11月19日、豊洲文化センターで行われた「附けの會」(つけのかい)に行ってきた。
附けの會とは。
附け打ちの山崎さんといえば、歌舞伎ファンの中ではとっても有名。
附け打ちというのは、歌舞伎の舞台で上手に座っていて、場面に応じてバタバタと拍子木を板にたたきつける人といえばわかるだろうか。
バタバタと登場人物が走ってくるときの効果音や、感情の流れを表現したり、様々な舞台演出に使われる附け打ち。
その附け打ち専門の山崎さんの主宰する会ではあるけれど、附けの會は、附け打ちの練習や、附け打ちの話だけをする会でもなくて、
「歌舞伎の未来を学んでいく会」だそうだ。
歌舞伎伝統芸能の継承ワークショップや歌舞伎に携わる技術者による体験講座や専門技術ワークショップを行っている。
山崎さんって有名だけれど、よくよく考えてみれば山崎さんの声って聴いたことがなかった。どういうわけか、もっと野太い声で怖い人なのかと思っていたが、それはどこから来たイメージだったのだろう?はて。
バタバタバタバタの音、迫力のあるその仕事っぷりからくるイメージだったのだろうか。初めて聞いた山崎さんの声は、とても優しくて、静かないい声だった。
附けの會「女流義太夫浄瑠璃を学ぶ会」
今回の附けの會に参加しようと思ったのは、「女流義太夫に学ぶ」というテーマで、講師が女流義太夫竹本越孝さん、鶴澤寛也さんだったから。附けの會についてはよく知らずに参加したが、コンセプトにも共感ができるし、面白かったので、これから常連になる予感!
3月に寛也さんの取材をさせていただいた。
その後、ずっと女流義太夫を聞きたいと思っていたのだが、コロナですべて中止となってしまった。やっと9月だったか再開したのだが、聞きたかった人が多かったようで、あっという間にチケットは完売。その後もスケジュールに合わなかったりして、今回やっと寛也さんの三味線を聞く機会に恵まれ、申し込んだのだ。
山崎さんの自己紹介に始まり、まずは義太夫の歴史を簡単に。その後、女流義太夫竹本越孝さんによる女流義太夫の歴史。
寛也さんの取材をしたときに、女流義太夫について歴史を調べた。その中でも
「知られざる芸能史 娘義太夫」水野悠子著 はとても面白かった。
▲「知られざる芸能史 娘義太夫 スキャンダルと文化のあいだ」水野悠子著 中公新書
時の権力者によって「みだらである」などという理由をつけられて、女流義太夫も、初期の歌舞伎も弾圧されるのだが、
「金つぎ込んだ男に罪はなくて、芸を披露した女ばかりが責任を負うのか」とか「職を持つ女性への嫌悪感」に対する憤然とした怒りがところどころから噴出し、また冷静に史実を語る、また時々怒りが噴出するというところに、何というか著者に共感してしまい、一気に読んだ本だった。

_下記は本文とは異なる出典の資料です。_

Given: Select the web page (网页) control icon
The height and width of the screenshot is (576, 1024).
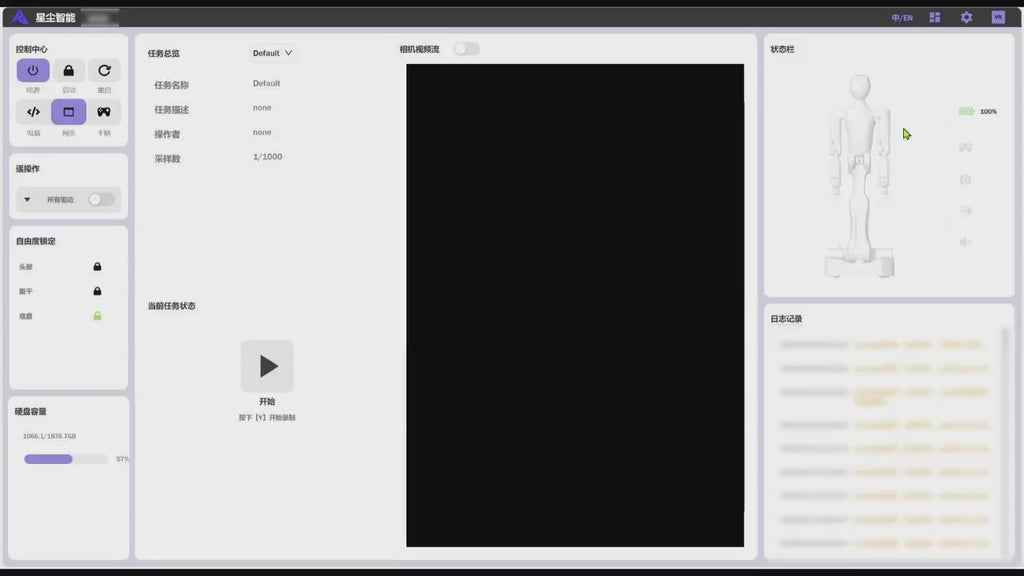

隆盛をきわめ、弾圧され、再び立ち上がり、そして衰退し、それでも生き残る。その心意気やよし!
女流義太夫の魅力が褪せない限り、女流義太夫は滅びない。なんだろう、「みだら」なんて言われる筋合いは全くない、男の義太夫に全く遜色のない肝の太さ、声の迫力が、女流義太夫の魅力だ。
実演!「仮名手本忠臣蔵 殿中刃傷の段」
そして、実演は「仮名手本忠臣蔵 殿中刃傷の段」だ。憎々しい吉良殿と浅野内匠頭の殿中でのやり取りが、眼前に出現する。
三味線は、単なる伴奏にあらず。
休憩の後は、三味線のお話を寛也さんから。寛也さんによれば、義太夫三味線は、単なる歌の伴奏ではない。情景描写であり、太夫の語りを立体的にするお手伝いをしているのだという。たしかに、三味線に乗って語る太夫さん。そして聴く私たちは、三位一体となって情景を目の前に見ているのだと思う。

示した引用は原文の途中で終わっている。